▼
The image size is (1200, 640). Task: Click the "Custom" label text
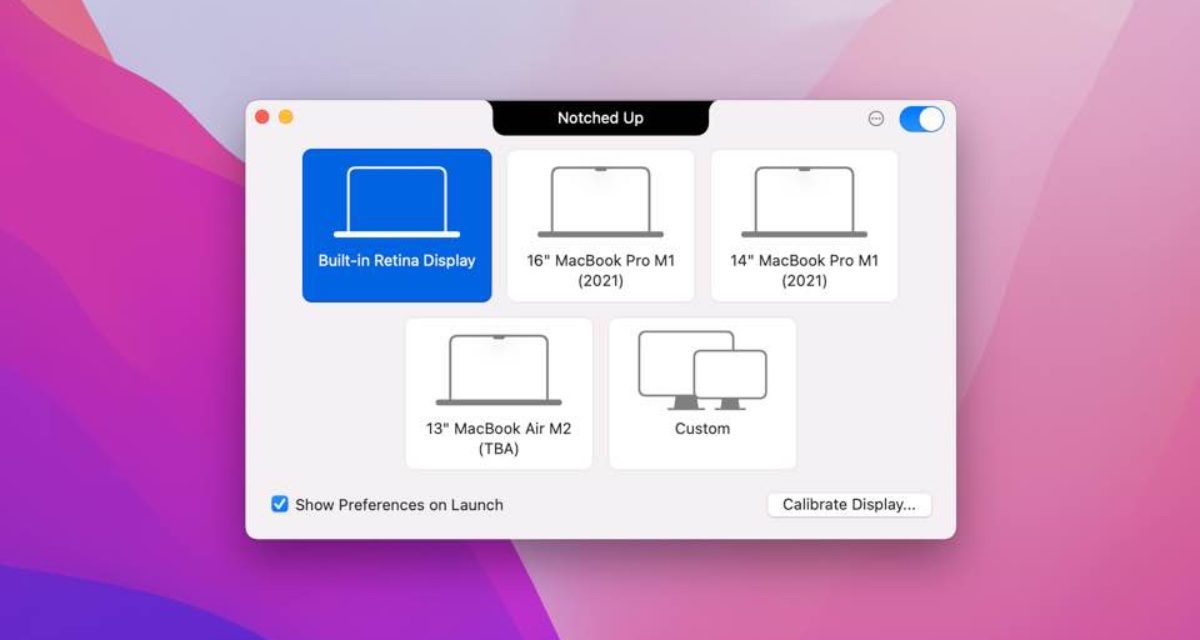[702, 429]
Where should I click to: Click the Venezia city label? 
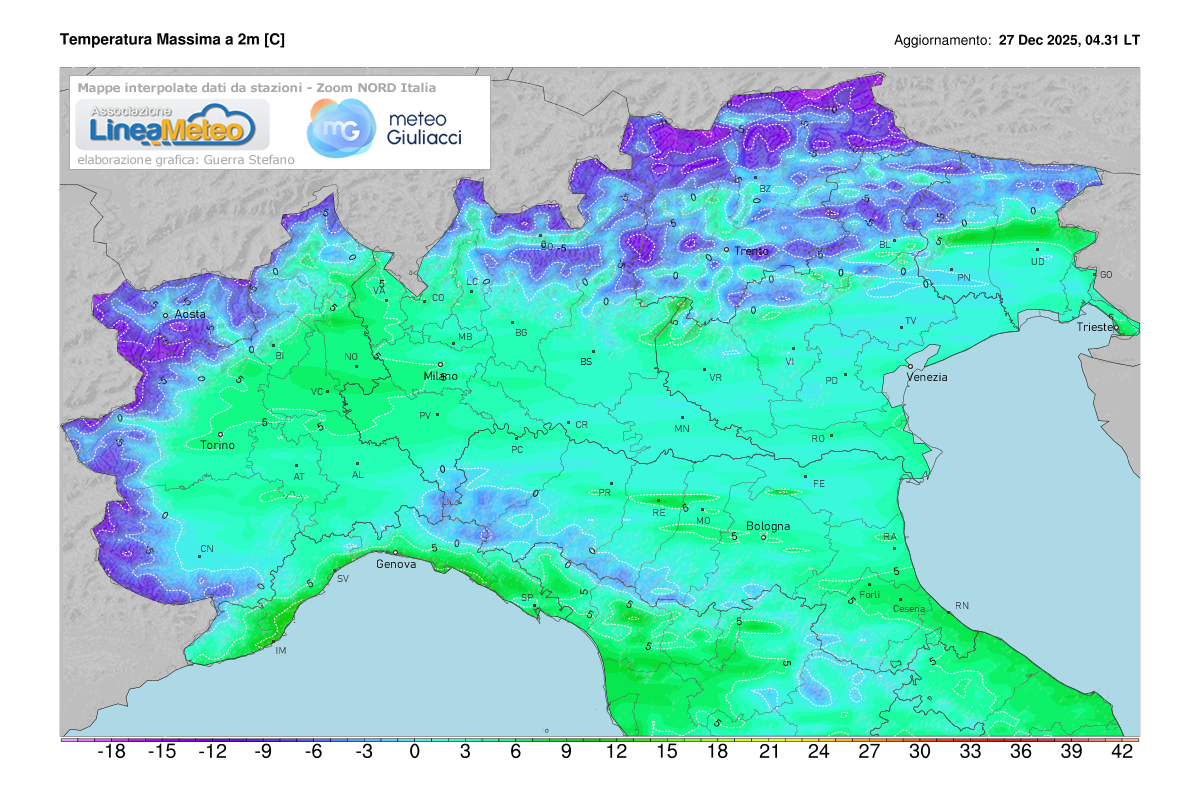click(926, 377)
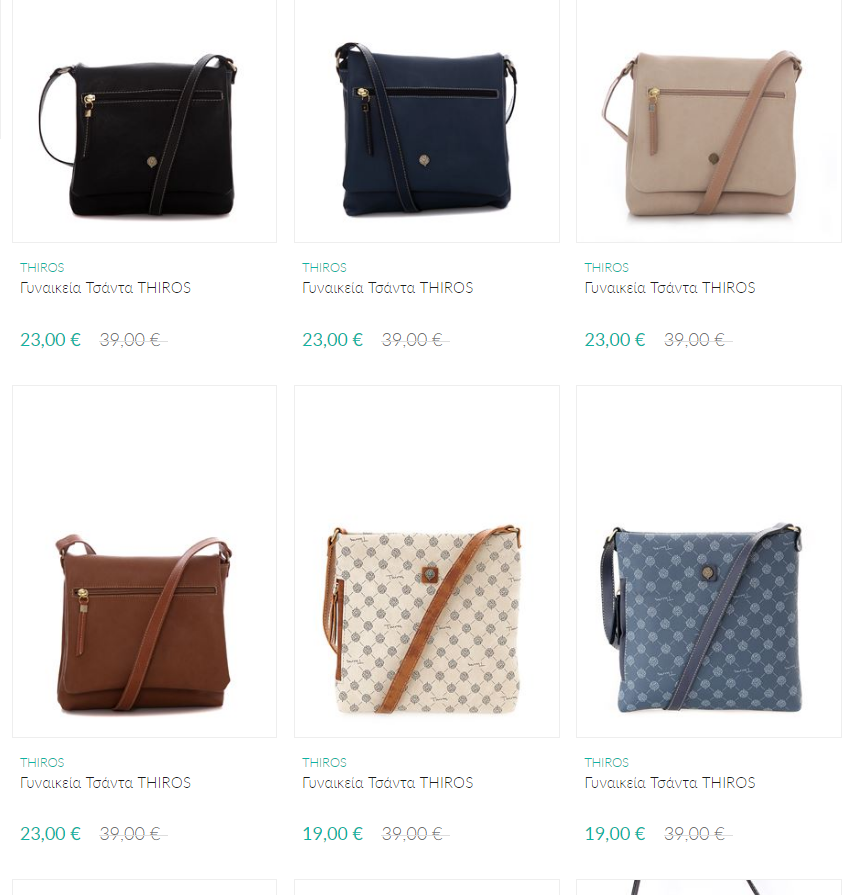Open the blue patterned THIROS bag image

pyautogui.click(x=708, y=561)
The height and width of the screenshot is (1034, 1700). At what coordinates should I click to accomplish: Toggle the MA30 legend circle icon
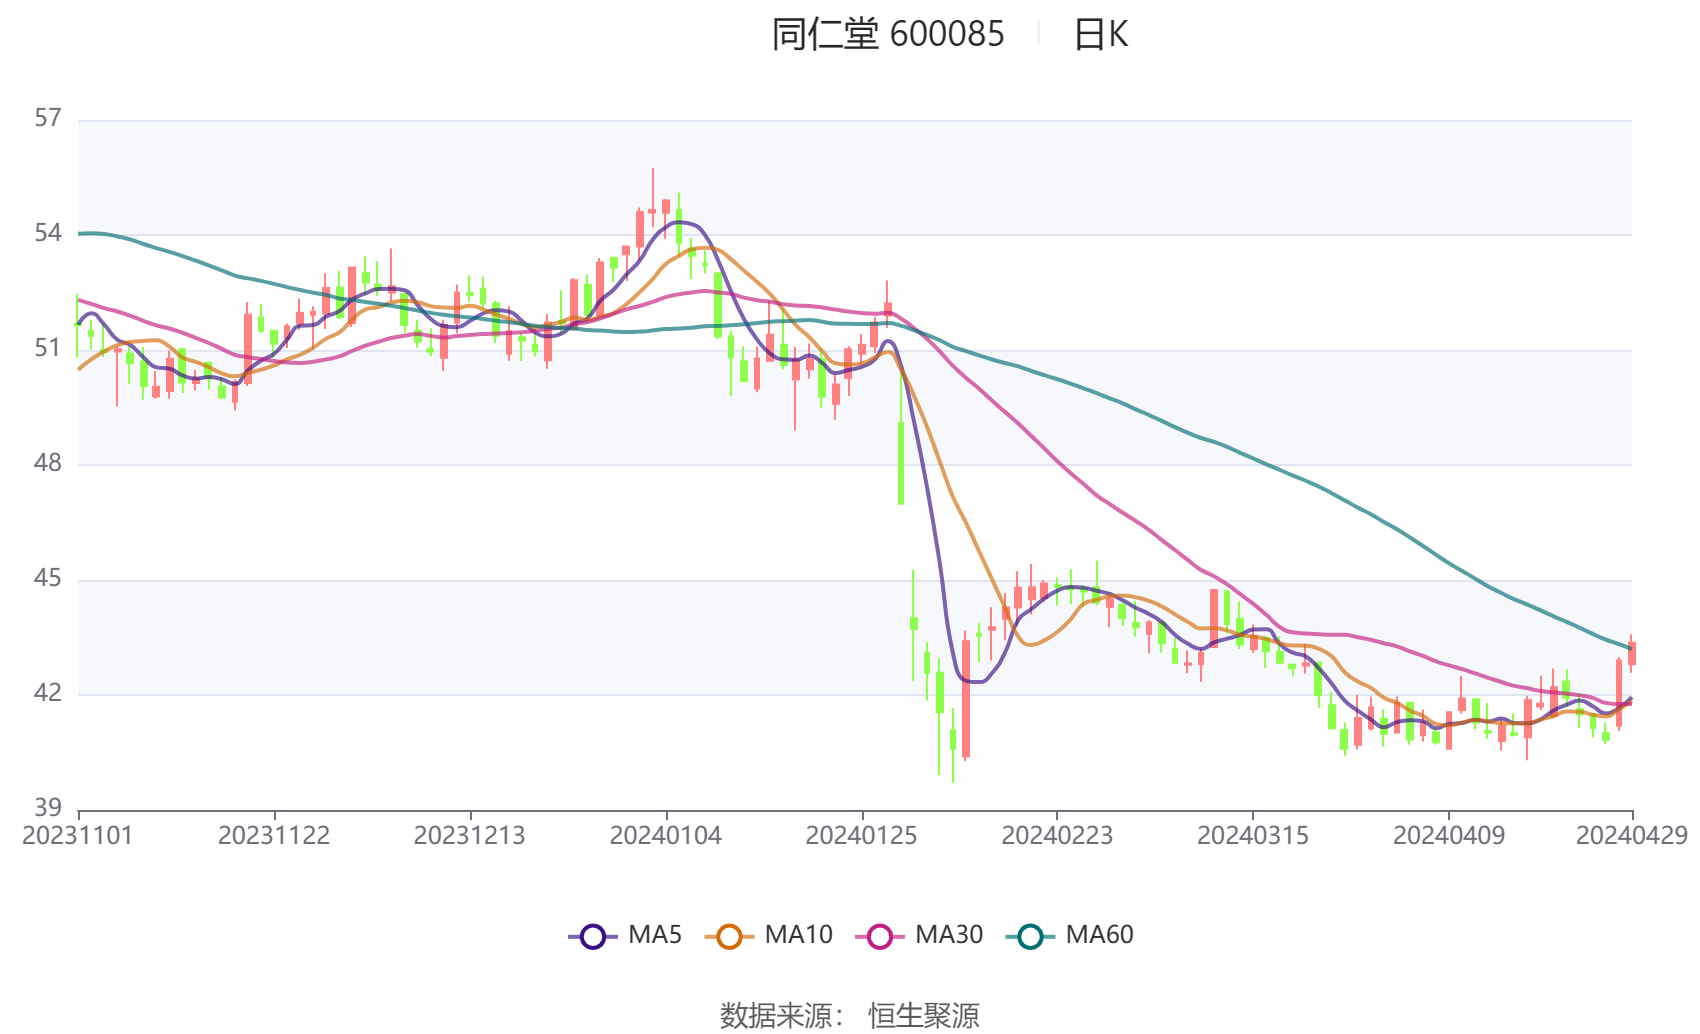pos(880,936)
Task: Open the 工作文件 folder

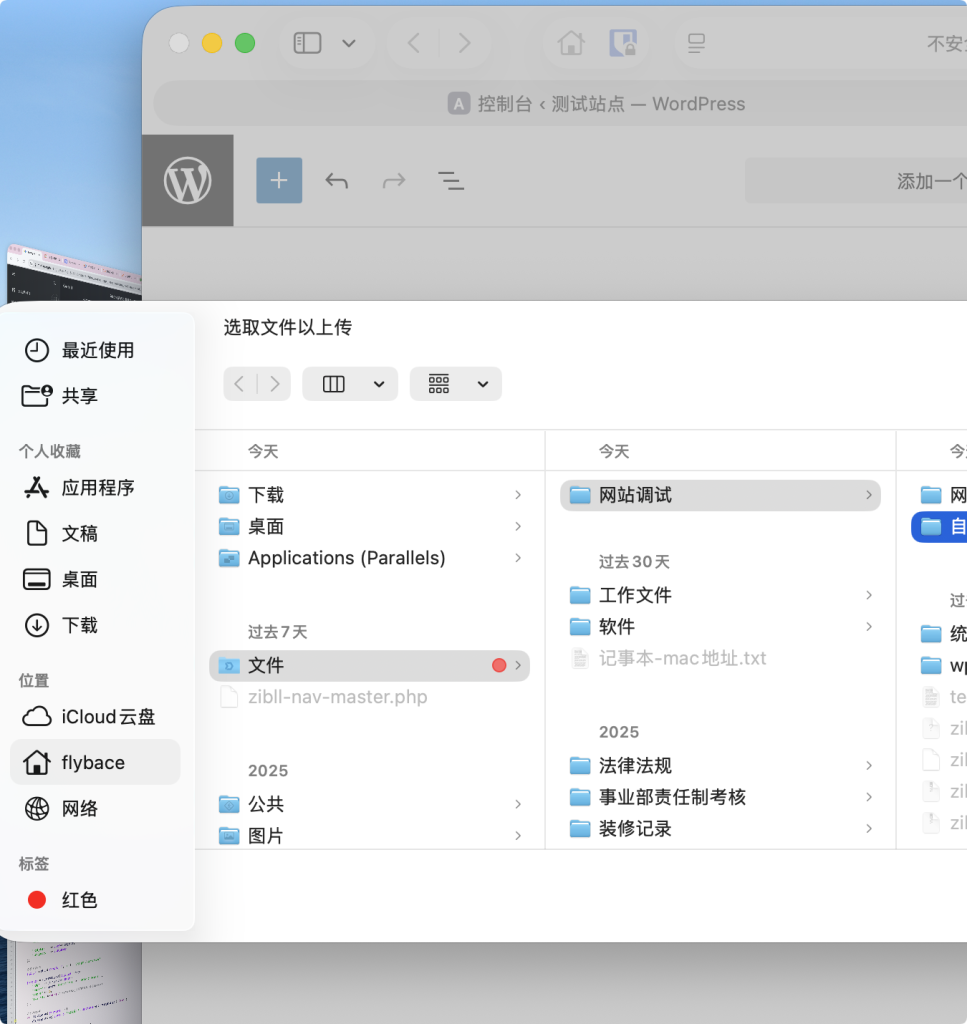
▲
== Task description ==
An exact copy of the records above is needed, free of pictures.

== Response to this task ==
The image size is (1200, 640). Task: Click the "Custom" label text
[702, 429]
Where should I click to: Click the Venezia city label? 
click(926, 377)
Open the blue patterned THIROS bag image

pyautogui.click(x=708, y=561)
The height and width of the screenshot is (1034, 1700). At what coordinates should I click to accomplish: Toggle the MA30 legend circle icon
pos(880,936)
Task: Open the 工作文件 folder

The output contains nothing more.